▶ **Document segment**
- - - - - - -

Thursday, April 12, 2007

Kurt Vonnegut is Dead

Sad. Kurt Vonnegut is dead. I remember how much I identified with him and with his characters, who were little more than quizzical dust particles on a cosmic breeze. In fact, their lives felt like my life – and by that I mean the life of a member of the TV audience – buffeted about through time, moods, and all manner of inanity.

I was born in 1962. The first long-running TV series I remember was the Vietnam War. It was presented as a farce, with mortal consequences. I lived in a working class neighborhood, with an assortment of immigrant and second and third generation Catholics, fighting people, among them a former Hitler Youth, many still working out pathologies from WWII. I knew I would one day have to decide whether to go to war or evade the draft. A monumental, life and death, kill-or-be-killed-or-don’t-kill-and-be-imprisoned-or-exiled-existential decision that I needed to be prepared for by the age of eighteen. I knew I would face this decision alone.

No doubt, this is what made Kurt Vonnegut’s characters and his world so attractive. And the rest of TV too, in the age before the remote. One was transported through time, the object of events, never the subject. No life and death, kill or don’t kill, live or die, right or wrong, character-defining decisions need really be made. In the end we are just the pawns of space-time anyway. We are merely the abused audience for a cosmic joke told for no particular reason by no one in particular.

I fell in love with Kurt Vonnegut in the early 70s. I wanted to be Kurt Vonnegut. My first short stories weren’t much like his, but the protagonist who is little more than a hapless witness to insanity certainly was there.

By 1984, Vonnegut had made a serious attempt at suicide, and my own crippling anxiety had sidetracked my nascent music and writing careers.

- - - - - - -

▶ **Problems to solve**
A. Please mark each statement yes or no against the Vonnegut post, quoting the words that decide it: (i) the writer was born in 1962; (ii) the writer fell in love with Kurt Vonnegut in the early 80s; (iii) the writer's first short stories were much like Vonnegut's.
B. Return the passage of the Vonnegut post from "No doubt, this" up to and including "one in particular.", word for word.

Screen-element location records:

- - - - - - -

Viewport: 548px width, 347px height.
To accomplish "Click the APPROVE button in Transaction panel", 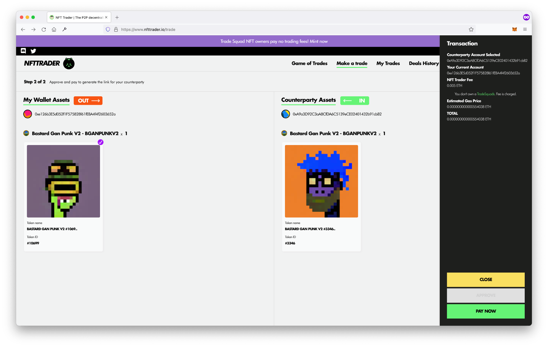I will tap(485, 295).
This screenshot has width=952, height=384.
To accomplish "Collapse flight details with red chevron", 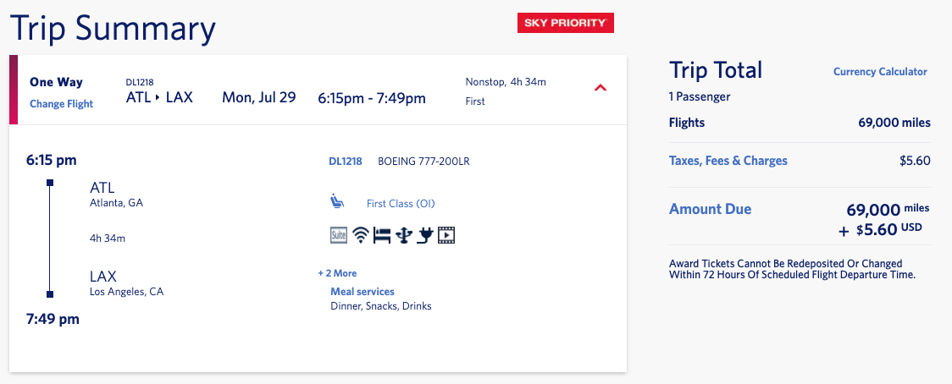I will (600, 89).
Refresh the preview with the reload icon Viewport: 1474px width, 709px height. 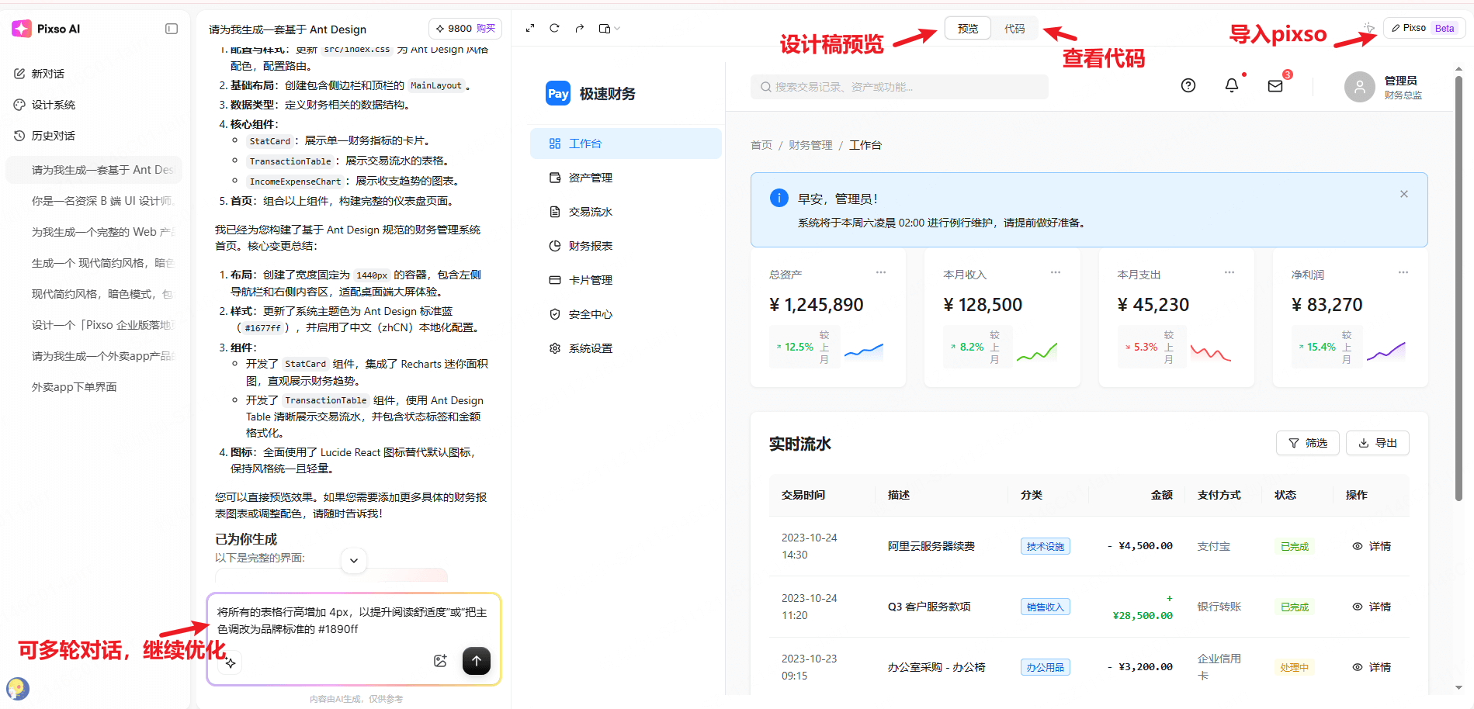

- - - - - - -

▶ **Task solutions**
A.
(i) Yes: "I was born in 1962."
(ii) No: "I fell in love with Kurt Vonnegut in the early 70s."
(iii) No: "My first short stories weren’t much like his"

B.
No doubt, this is what made Kurt Vonnegut’s characters and his world so attractive. And the rest of TV too, in the age before the remote. One was transported through time, the object of events, never the subject. No life and death, kill or don’t kill, live or die, right or wrong, character-defining decisions need really be made. In the end we are just the pawns of space-time anyway. We are merely the abused audience for a cosmic joke told for no particular reason by no one in particular.